Art. 181. § 1er. Les exploitants nucléaires visés par l'article 2,
5°, de la loi du 11 avril 2003 sur les provisions constituées pour le
démantèlement des centrales nucléaires et pour la gestion des matières fissiles
irradiées dans ces centrales, ainsi que les sociétés visées par l'article 24, §
1er, de cette même loi du 11 avril 2003, dotent pour l'année 2009 le
fonds visé à l'article 179 d'un montant de 250 millions d'euros.
§ 2. Les exploitants nucléaires visés par l'article 2, 5°, de la loi du 11
avril 2003 sur les provisions constituées pour le démantèlement des centrales
nucléaires et pour la gestion des matières fissiles irradiées dans ces
centrales, ainsi que les sociétés visées par l'article 24, § 1er, de
cette même loi du 11 avril 2003, sont tenus de contribuer au montant mentionné
au § 1er au prorata de leurs quotes-parts dans la production
industrielle d'électricité par fission de combustibles nucléaires, telles que
calculées pour l'application de l'article 9, alinéa 1er, deuxième
phrase, de la loi du 11 avril 2003 sur les provisions constituées pour le
démantèlement des centrales nucléaires et pour la gestion des matières fissiles
irradiées dans ces centrales, et ce pour la dernière année civile écoulée.
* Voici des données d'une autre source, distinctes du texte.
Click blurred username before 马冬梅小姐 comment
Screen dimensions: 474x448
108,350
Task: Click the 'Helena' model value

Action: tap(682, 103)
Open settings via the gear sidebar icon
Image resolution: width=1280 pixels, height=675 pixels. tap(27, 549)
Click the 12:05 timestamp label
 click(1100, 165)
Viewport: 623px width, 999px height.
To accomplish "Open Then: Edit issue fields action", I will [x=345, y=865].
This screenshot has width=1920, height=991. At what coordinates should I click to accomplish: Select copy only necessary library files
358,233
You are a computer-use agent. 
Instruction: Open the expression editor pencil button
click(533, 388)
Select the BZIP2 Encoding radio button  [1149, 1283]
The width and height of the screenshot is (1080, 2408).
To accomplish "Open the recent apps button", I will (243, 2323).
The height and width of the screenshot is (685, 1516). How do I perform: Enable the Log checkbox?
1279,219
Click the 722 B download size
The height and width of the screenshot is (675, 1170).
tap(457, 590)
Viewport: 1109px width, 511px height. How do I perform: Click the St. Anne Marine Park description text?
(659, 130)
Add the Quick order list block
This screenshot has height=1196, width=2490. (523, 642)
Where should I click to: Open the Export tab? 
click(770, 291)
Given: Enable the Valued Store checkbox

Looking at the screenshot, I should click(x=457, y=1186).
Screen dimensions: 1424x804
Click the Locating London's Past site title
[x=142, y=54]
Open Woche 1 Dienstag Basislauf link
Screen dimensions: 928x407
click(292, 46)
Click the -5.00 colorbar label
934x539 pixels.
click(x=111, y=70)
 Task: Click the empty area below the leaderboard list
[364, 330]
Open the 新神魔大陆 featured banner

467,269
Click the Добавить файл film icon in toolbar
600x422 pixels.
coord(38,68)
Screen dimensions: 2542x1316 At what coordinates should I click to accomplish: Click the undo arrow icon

§ 3. Les exploitants nucléaires visés par l'article 2, 5°, de la loi du 11
avril 2003 sur les provisions constituées pour le démantèlement des centrales
nucléaires et pour la gestion des matières fissiles irradiées dans ces
centrales, ainsi que les sociétés visées par l'article 24, § 1er, de
cette même loi du 11 avril 2003, ne peuvent pas refacturer sur le client final
les montants versés au fonds en application du § 1er.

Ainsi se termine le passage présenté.